O tratado prevê que, ao longo da próxima década, a tarifa de 27% sobre os vinhos europeus seja zerada, o que se espera eleve o consumo de rótulos portugueses, espanhóis, italianos e franceses, entre outros. Do vinho consumido atualmente no Brasil, 2/3 provém de países do Mercosul, que se beneficiam da ausência de tarifas nas trocas entre o bloco.

“Isso abre um leque de oportunidade enorme para o apreciador de vinho e levará a uma evolução do paladar do brasileiro que terá maior acesso a uma grande diversidade de vinhos – baste pensar às uvas autóctones portuguesas ou italianas – e até a novas possibilidades de harmonização com comida”, afirma Pedro Oliveira, diretor da importadora Porto a Porto.

A UE é o segundo maior parceiro do Mercosul no comércio de bens, respondendo por quase 17% do comércio total do Mercosul em 2024. Nesse ano, o comércio da UE com o Mercosul superou R$ 690 bilhões: R$ 345 bilhões em exportações e R$ 350 bilhões em importações, com o comércio de bens entre os dois blocos crescendo mais de 36% desde 2014.

Presente no Brasil há décadas, a vinícola portuguesa João Portugal Ramos considera o mercado brasileiro estratégico, enxerga de bons olhos o tratado comercial e espera benefícios para as exportações dos vinhos portugueses para o Brasil nos próximos anos.

“Creio que tudo o que ajude a reduzir a carga fiscal a que os nossos vinhos são sujeitos para entrar no Brasil irá sem dúvida melhorar as nossas vendas. Sendo o Brasil um país chave nas exportações de vinho português, o vinho português será sem dúvida um dos vencedores deste acordo”, destaca João Maria Portugal Ramos, diretor da vinícola.

As dúvidas de Oliveira permanecem em relação à possível entrada de vinho a granel no mercado nacional, o que levaria à mesa dos brasileiros bebidas de baixa qualidade, além de representar um risco para a competitividade da indústria vinícola nacional.

“É preciso cautela e que a transição seja gradual para não gerar confusão e, sobretudo, o Brasil terá que se adaptar criando válvulas de proteção em alguns setores”, avalia o empresário.

Azeite e massas também serão beneficiados

Com a criação da maior zona de livre comércio do mundo, abrangendo um mercado de mais de 700 milhões de consumidores, muitos bens serão impactados pela redução de impostos.

Entre os produtos gastronômicos beneficiados estão o azeite de oliva (hoje taxado em 10%) e as massas de grano duro (16%).

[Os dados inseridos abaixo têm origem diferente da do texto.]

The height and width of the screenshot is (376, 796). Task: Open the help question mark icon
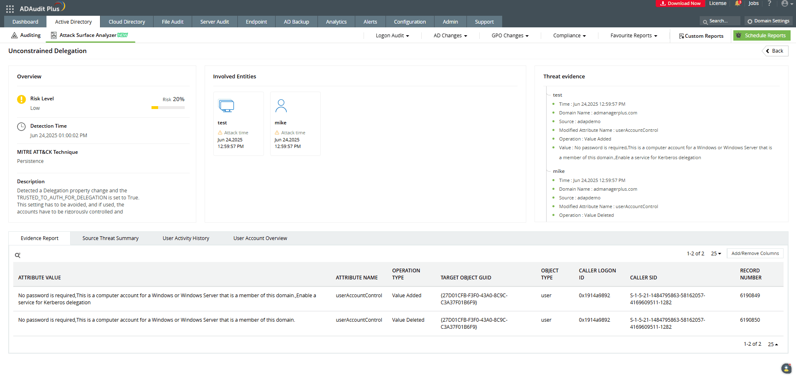coord(769,3)
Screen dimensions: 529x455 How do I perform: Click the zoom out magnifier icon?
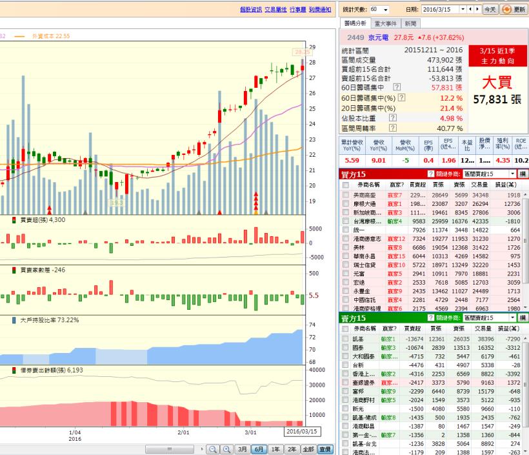213,449
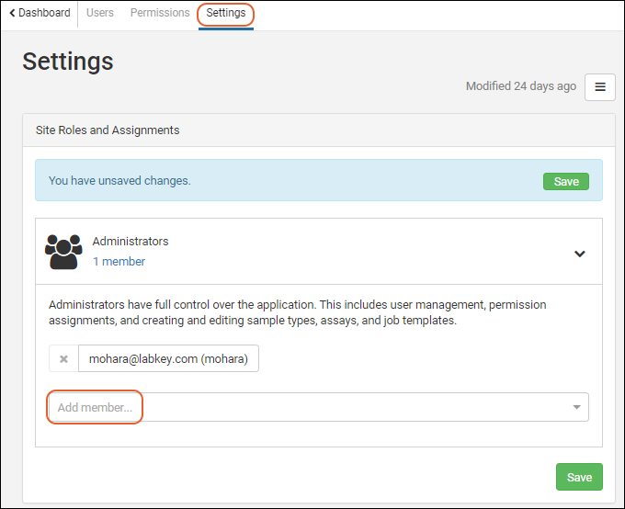Click the '1 member' link
The width and height of the screenshot is (625, 509).
[119, 262]
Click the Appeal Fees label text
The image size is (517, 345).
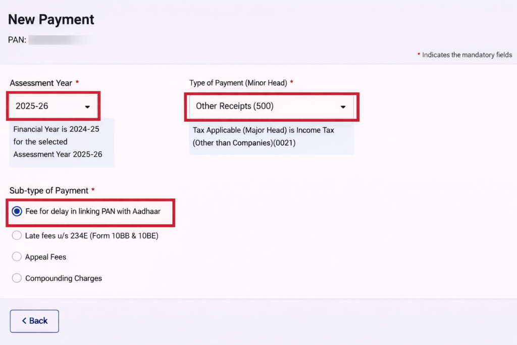[x=45, y=257]
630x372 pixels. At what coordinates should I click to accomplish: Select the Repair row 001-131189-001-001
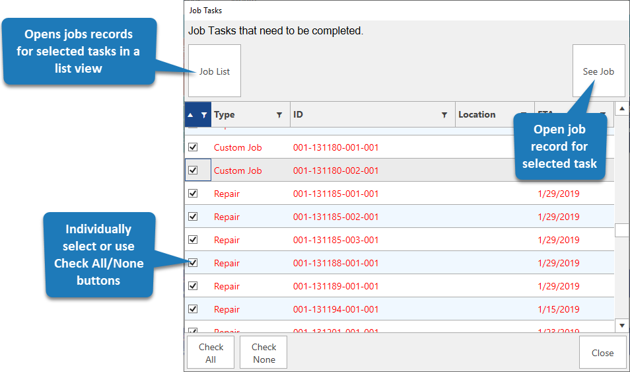coord(335,286)
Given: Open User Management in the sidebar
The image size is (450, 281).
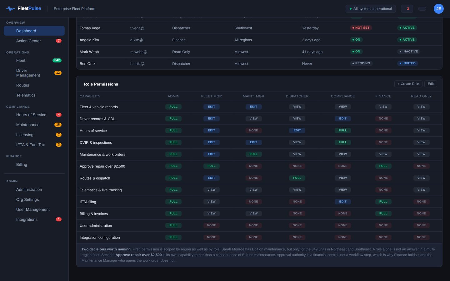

A expectativa é que os impostos serão zerados nos próximos 10 a 15 anos, a depender do produto.

Segundo Oliveira, o impacto da redução de tarifas sobre azeite e massa, porém, será limitado. De um lado porque o azeite já teve sua alíquota reduzida de 20% para 10% em 2025 para baratear o produto no mercado interno; do outro porque as massas de grano duro ainda representam uma fatia pequena do market share – de 3% a 6% dependendo do Estado.

“O importador terá que se acostumar à nova realidade. A Porto a Porto tem marcas fortes e nosso objetivo será fortalecer ainda mais nossa presença no on-trade [restaurantes e bares] e nos pequenos e médios negócios para continuarmos competitivos na grande distribuição”, completa Oliveira.